### [What you need to do]
Your copy should hold only the lines from the one with "At what coordinates should I click to accomplish: Click" to the one with "You are a GUI", both included, each exactly as it stands below, with no pictures.

Dataset items:
▼

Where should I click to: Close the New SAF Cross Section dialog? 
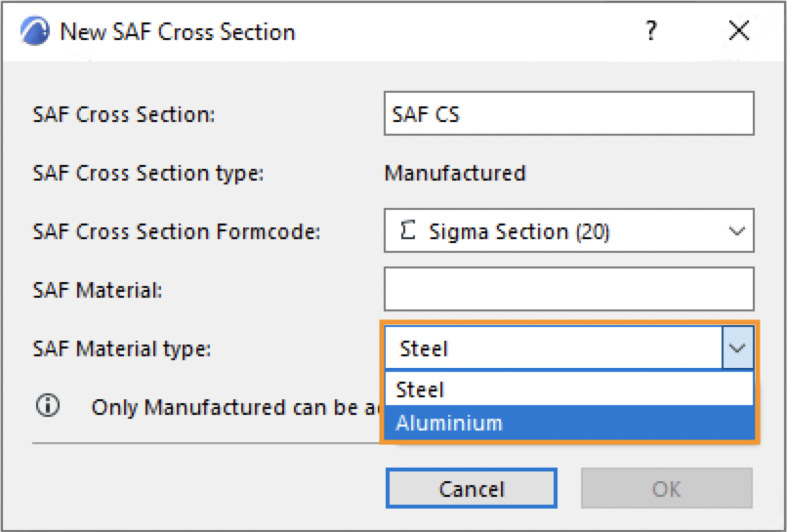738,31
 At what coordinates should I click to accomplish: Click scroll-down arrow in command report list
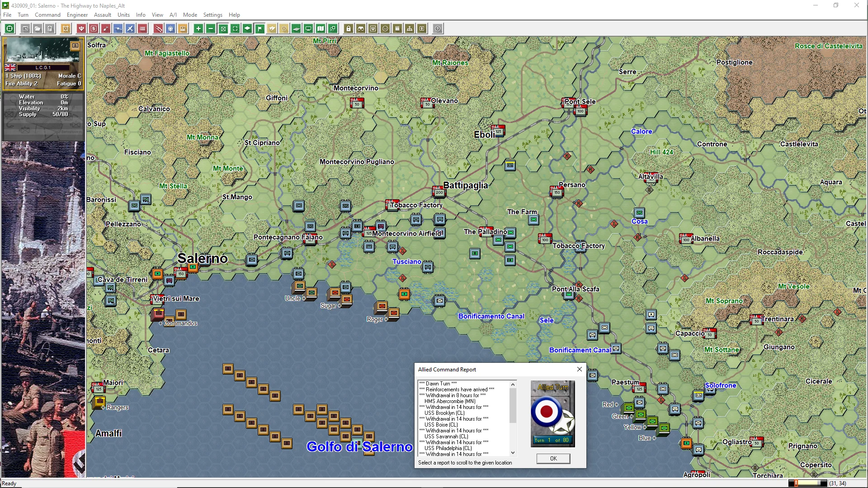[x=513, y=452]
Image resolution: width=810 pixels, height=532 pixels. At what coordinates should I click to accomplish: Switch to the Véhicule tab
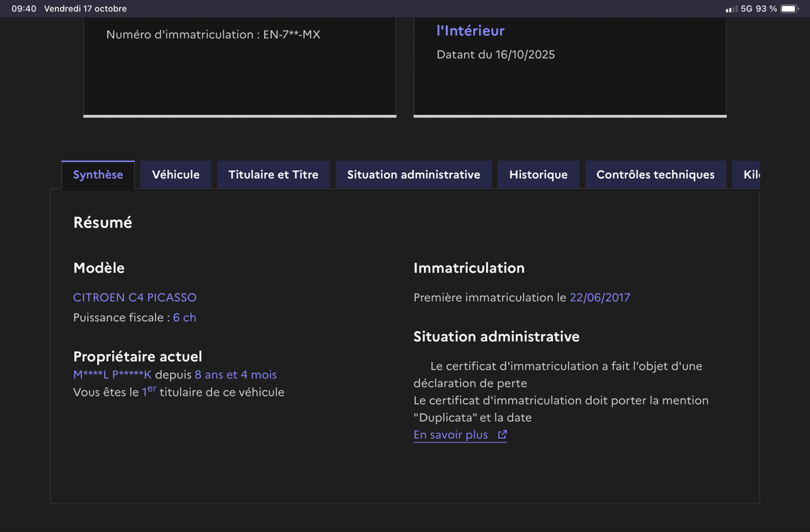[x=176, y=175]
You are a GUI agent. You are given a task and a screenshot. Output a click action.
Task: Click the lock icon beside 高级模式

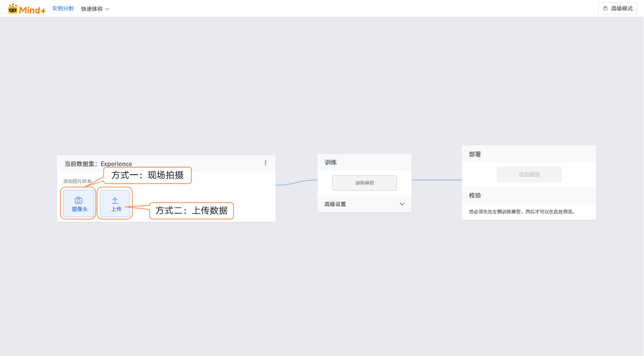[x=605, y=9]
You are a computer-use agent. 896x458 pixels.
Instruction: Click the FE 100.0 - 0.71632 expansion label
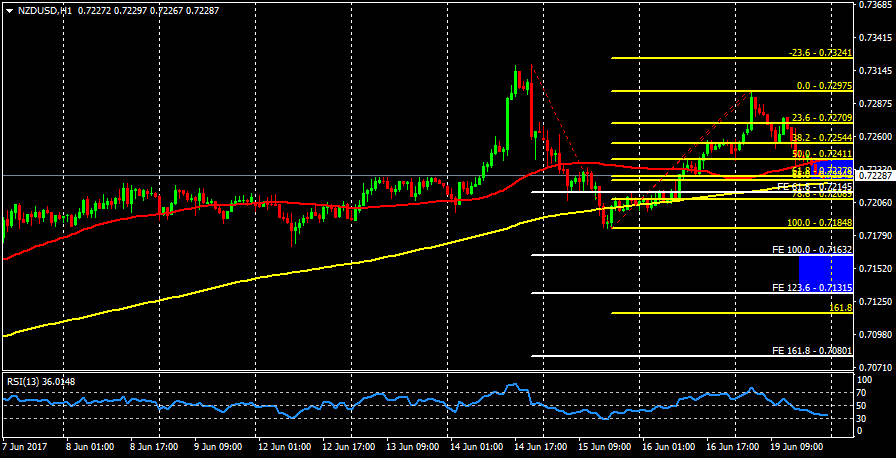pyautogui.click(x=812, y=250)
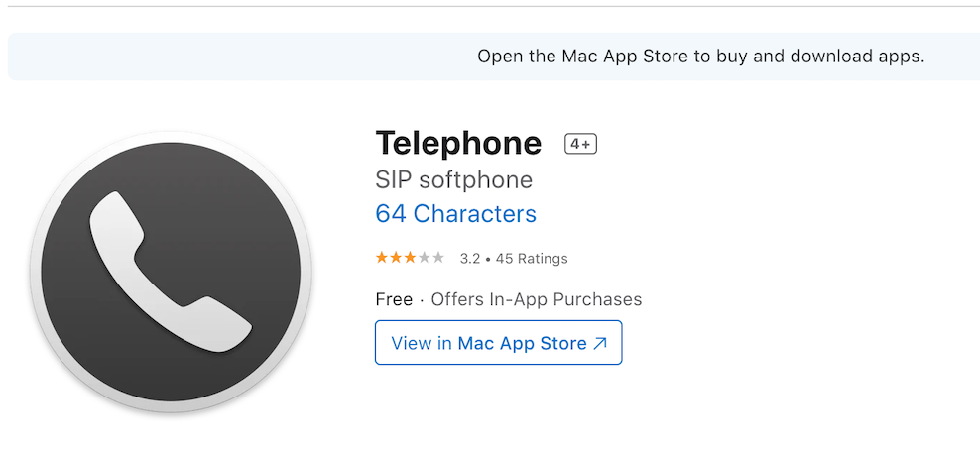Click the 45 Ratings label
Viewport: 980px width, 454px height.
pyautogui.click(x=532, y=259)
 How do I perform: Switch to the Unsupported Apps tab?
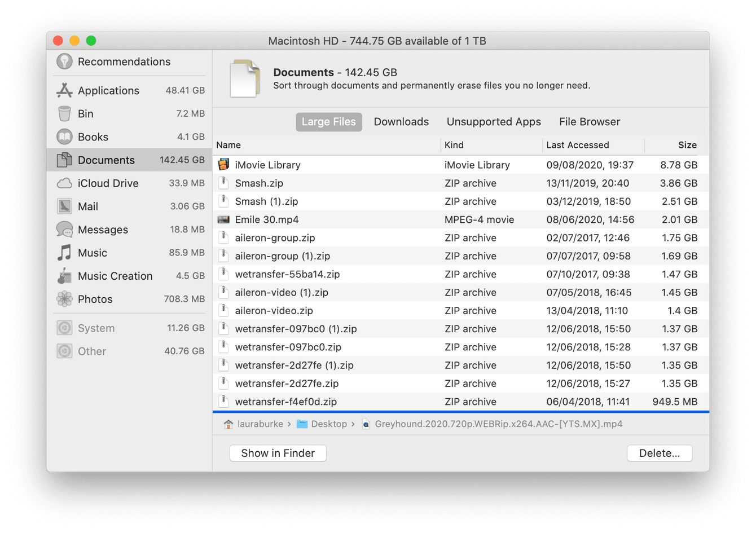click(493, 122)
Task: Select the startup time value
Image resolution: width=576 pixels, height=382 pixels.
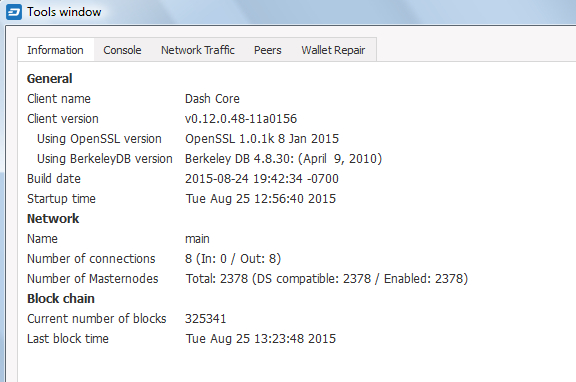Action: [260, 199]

▲
▼

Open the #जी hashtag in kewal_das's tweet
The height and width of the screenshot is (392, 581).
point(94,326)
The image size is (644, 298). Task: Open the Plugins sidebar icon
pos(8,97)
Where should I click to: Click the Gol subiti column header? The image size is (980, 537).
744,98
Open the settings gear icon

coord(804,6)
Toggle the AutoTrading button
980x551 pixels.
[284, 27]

▲

### [Task solution]
 At what coordinates should I click to accomplish: Click scroll-down arrow in command report list
[x=513, y=452]
Image resolution: width=810 pixels, height=532 pixels. At what coordinates should I click to accomplish: Switch to the Véhicule tab
[x=176, y=175]
You are a GUI agent. You are given a task and a screenshot. Output a click action.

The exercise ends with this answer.